Semantic Data Interchange Format. Compact, canonicalizable and token-efficient structured data
Project description
Semantic Data Interchange Format
Compact, semantic and canonicalizable structured data
for AI agents, deterministic workflows and human-auditable records.
What is SDIF? · Quick start · Format at a glance · Token efficiency · Ecosystem · Documentation
|
Compact
Shape declared once. No repeated field names. |
Semantic
Tables, relations, metadata and intent. |
Canonical
Stable output for hashing, signing and comparison. |
Auditable
Designed to be read, reviewed and trusted. |
What is SDIF?
SDIF — Semantic Data Interchange Format is a compact, canonicalizable and AI-friendly data format for structured information that needs to move cleanly between humans, tools, agents and deterministic workflows.

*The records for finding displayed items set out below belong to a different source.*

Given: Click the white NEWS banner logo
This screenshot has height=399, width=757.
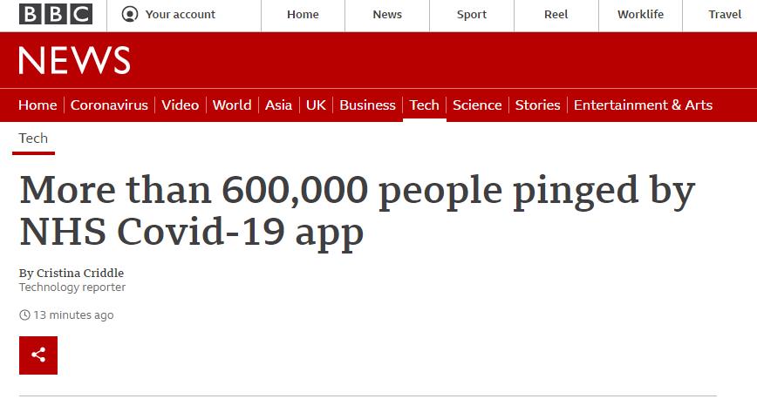Looking at the screenshot, I should pos(74,60).
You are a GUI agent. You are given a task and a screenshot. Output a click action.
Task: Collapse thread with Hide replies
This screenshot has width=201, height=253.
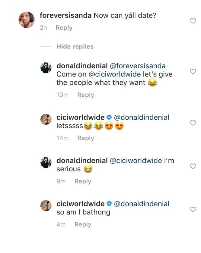[75, 46]
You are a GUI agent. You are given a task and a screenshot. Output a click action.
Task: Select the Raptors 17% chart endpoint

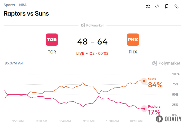(x=144, y=109)
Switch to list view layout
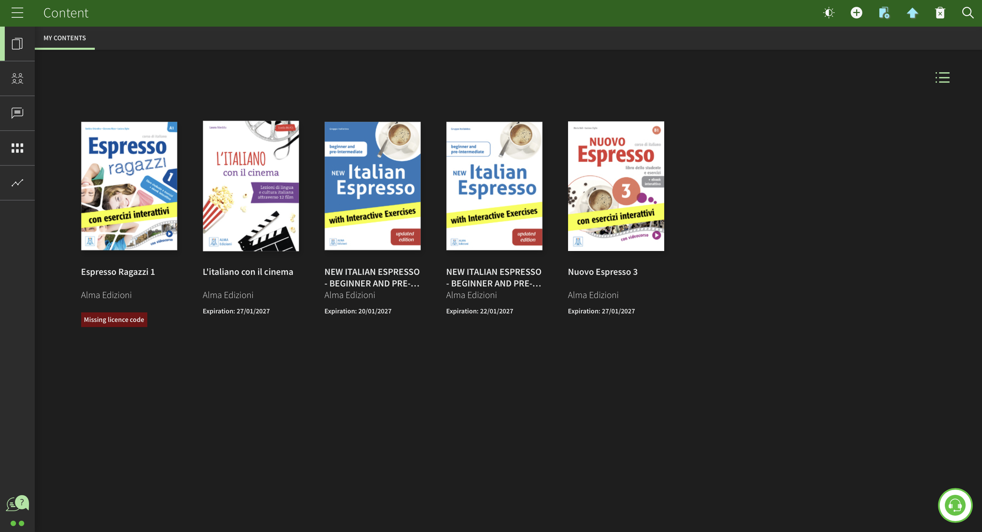The width and height of the screenshot is (982, 532). coord(942,77)
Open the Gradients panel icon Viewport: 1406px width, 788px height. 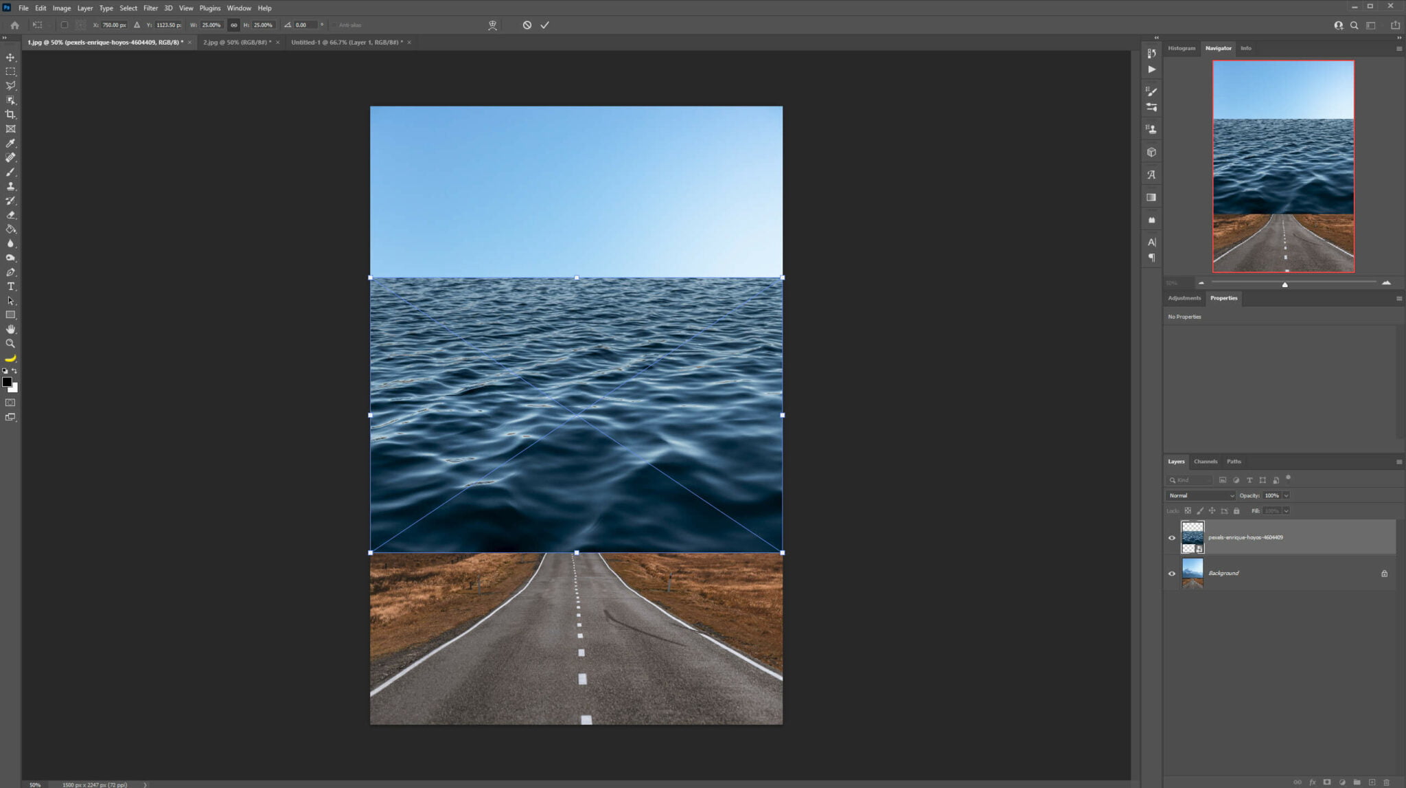coord(1151,197)

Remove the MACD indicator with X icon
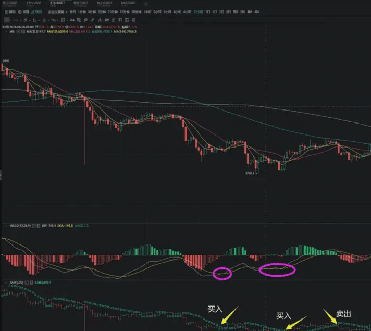pos(39,226)
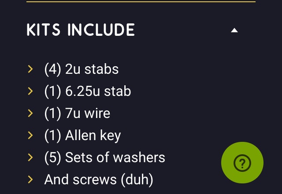The height and width of the screenshot is (194, 282).
Task: Select the "Sets of washers" list item text
Action: click(x=115, y=158)
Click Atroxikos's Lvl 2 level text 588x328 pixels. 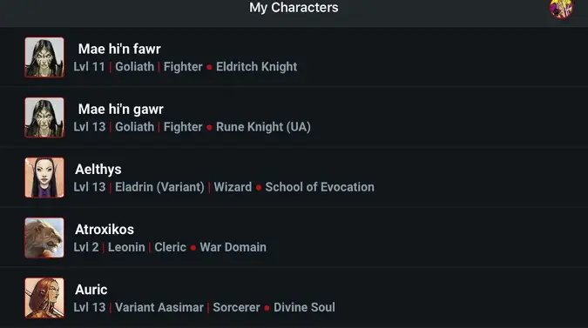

It is designed for cases where data should be:
- small enough to be efficient in AI context windows;
- structured enough for machines to parse and validate;
- readable enough for humans to review;
- deterministic enough for hashing, signing and reproducible workflows;
- semantic enough to express tables, relations, metadata and intent.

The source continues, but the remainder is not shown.